When a line in the material contains the word "button", copy it.

--- Given records Enclosed Below ---

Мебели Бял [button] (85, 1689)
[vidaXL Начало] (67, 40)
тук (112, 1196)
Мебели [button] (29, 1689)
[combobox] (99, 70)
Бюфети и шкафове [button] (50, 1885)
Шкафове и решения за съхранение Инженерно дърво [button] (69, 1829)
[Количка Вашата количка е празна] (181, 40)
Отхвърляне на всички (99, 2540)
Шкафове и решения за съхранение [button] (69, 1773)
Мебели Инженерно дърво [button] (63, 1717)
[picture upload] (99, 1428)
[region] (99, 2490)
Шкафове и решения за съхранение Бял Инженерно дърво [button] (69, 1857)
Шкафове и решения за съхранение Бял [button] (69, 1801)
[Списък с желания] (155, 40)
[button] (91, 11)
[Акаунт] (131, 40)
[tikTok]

--- End of Enclosed Given records ---

Written response:
Мебели Бял [button] (85, 1689)
Мебели [button] (29, 1689)
Бюфети и шкафове [button] (50, 1885)
Шкафове и решения за съхранение Инженерно дърво [button] (69, 1829)
Шкафове и решения за съхранение [button] (69, 1773)
Мебели Инженерно дърво [button] (63, 1717)
Шкафове и решения за съхранение Бял Инженерно дърво [button] (69, 1857)
Шкафове и решения за съхранение Бял [button] (69, 1801)
[button] (91, 11)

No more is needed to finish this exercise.